(Problem description)
Return all lines of the records that contain the word "computer".

[Pixel coordinate grounding data]
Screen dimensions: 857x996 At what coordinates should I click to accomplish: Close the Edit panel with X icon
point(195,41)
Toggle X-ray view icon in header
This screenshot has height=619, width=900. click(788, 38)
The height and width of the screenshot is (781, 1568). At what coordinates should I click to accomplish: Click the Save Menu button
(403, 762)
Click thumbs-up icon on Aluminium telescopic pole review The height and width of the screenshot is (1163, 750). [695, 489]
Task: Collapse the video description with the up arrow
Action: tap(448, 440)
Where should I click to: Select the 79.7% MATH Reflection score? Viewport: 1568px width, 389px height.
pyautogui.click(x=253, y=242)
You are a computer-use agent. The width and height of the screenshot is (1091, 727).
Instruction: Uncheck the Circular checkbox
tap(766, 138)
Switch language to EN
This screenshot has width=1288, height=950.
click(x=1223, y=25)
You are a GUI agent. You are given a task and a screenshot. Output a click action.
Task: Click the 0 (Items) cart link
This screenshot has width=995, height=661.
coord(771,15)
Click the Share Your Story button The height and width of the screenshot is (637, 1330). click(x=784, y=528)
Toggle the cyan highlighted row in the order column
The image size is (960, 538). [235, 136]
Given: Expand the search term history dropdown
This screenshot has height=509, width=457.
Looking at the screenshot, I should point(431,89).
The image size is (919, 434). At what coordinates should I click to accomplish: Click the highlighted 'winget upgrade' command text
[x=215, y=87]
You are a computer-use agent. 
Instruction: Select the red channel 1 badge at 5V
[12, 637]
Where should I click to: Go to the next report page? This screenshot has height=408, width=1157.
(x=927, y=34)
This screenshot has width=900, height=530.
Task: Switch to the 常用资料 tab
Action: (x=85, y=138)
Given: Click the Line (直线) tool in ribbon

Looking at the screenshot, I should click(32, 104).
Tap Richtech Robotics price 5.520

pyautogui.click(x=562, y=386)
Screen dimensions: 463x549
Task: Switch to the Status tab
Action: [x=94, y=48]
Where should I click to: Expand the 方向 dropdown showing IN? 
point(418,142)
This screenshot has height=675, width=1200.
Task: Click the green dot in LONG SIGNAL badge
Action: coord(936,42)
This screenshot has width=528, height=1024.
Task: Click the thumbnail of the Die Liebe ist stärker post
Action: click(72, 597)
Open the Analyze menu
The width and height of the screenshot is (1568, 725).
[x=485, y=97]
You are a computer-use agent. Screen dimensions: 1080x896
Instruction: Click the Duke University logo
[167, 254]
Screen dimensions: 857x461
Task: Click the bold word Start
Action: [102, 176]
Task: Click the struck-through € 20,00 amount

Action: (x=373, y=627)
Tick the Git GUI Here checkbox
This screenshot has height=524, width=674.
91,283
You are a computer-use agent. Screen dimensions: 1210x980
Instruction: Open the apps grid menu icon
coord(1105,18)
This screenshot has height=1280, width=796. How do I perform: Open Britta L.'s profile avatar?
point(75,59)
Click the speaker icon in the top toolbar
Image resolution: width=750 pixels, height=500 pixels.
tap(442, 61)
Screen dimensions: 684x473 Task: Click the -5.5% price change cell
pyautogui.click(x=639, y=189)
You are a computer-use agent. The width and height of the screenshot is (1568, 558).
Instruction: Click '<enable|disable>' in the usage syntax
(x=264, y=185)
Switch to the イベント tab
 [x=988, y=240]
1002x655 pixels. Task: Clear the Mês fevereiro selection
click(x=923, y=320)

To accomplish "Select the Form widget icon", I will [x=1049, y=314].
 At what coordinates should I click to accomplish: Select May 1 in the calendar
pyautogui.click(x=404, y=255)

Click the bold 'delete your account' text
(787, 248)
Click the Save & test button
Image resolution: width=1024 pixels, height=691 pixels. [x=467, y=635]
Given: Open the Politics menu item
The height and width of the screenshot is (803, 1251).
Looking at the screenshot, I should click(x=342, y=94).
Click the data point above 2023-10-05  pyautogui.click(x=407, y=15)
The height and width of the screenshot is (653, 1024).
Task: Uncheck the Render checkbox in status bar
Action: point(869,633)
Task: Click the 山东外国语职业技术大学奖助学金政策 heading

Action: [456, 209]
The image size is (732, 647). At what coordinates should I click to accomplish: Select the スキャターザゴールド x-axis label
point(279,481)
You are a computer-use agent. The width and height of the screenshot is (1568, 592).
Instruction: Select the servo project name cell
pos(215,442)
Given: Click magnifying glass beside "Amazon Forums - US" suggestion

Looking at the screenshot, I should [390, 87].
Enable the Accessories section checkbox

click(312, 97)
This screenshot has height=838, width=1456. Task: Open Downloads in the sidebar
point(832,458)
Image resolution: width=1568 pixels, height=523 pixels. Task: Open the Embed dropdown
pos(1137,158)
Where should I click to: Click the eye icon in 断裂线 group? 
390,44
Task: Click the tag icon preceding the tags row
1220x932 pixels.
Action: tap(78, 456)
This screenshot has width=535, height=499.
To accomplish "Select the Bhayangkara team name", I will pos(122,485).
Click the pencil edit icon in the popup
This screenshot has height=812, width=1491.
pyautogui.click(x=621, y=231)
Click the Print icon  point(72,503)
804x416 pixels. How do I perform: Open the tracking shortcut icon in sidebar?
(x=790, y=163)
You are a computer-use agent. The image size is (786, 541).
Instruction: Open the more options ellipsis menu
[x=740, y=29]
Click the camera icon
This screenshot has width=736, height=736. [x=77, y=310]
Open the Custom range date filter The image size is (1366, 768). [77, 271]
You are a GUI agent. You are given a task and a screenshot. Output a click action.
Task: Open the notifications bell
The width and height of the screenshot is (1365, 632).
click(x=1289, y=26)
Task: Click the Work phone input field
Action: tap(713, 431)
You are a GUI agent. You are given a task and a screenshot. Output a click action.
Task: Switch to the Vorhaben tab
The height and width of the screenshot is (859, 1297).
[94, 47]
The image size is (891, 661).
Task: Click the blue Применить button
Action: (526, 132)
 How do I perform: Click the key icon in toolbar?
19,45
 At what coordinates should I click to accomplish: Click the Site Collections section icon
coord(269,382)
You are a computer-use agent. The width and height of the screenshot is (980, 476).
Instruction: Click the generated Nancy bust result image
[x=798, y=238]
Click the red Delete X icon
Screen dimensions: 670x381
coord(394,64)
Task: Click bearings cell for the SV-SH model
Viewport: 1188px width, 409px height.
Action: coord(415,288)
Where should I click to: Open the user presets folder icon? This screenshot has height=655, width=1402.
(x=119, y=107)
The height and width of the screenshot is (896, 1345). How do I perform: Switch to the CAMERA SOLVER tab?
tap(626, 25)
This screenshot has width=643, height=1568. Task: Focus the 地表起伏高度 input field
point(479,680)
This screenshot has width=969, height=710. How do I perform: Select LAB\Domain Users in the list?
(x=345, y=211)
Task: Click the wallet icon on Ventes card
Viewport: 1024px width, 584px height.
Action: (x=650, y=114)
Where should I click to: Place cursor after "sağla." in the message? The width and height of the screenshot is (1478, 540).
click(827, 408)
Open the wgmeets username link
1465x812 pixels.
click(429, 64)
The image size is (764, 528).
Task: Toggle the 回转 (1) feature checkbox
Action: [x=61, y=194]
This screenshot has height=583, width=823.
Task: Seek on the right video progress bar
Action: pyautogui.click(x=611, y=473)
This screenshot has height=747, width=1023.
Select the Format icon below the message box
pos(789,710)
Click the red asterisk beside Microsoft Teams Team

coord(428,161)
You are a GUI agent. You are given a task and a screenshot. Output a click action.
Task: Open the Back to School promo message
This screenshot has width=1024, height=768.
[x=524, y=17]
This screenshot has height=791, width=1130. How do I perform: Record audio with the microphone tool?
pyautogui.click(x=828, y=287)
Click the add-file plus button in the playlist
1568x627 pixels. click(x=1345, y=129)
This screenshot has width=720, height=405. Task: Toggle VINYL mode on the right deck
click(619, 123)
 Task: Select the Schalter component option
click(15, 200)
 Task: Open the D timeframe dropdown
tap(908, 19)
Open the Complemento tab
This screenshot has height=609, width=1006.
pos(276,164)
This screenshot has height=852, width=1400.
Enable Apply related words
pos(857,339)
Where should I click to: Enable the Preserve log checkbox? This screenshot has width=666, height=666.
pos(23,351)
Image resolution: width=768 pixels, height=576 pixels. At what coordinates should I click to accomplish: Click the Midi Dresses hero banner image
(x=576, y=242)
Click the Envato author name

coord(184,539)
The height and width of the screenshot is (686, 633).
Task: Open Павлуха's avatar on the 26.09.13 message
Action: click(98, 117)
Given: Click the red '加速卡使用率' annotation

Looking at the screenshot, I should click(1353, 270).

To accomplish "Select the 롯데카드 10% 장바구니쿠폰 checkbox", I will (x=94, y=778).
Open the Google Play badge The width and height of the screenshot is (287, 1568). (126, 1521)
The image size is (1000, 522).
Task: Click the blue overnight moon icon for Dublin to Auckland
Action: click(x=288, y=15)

(Final answer)
You are a computer-use agent. The width and height of the screenshot is (1091, 727).
You are a computer-use agent. 
You are a computer-use agent. Screen dimensions: 1080x896
You are a computer-use agent. Screen dimensions: 1210x980
You are a computer-use agent. The width and height of the screenshot is (1568, 558).
You are a computer-use agent. The width and height of the screenshot is (1568, 592).
You are a computer-use agent. The image size is (786, 541).
You are a computer-use agent. The width and height of the screenshot is (980, 476).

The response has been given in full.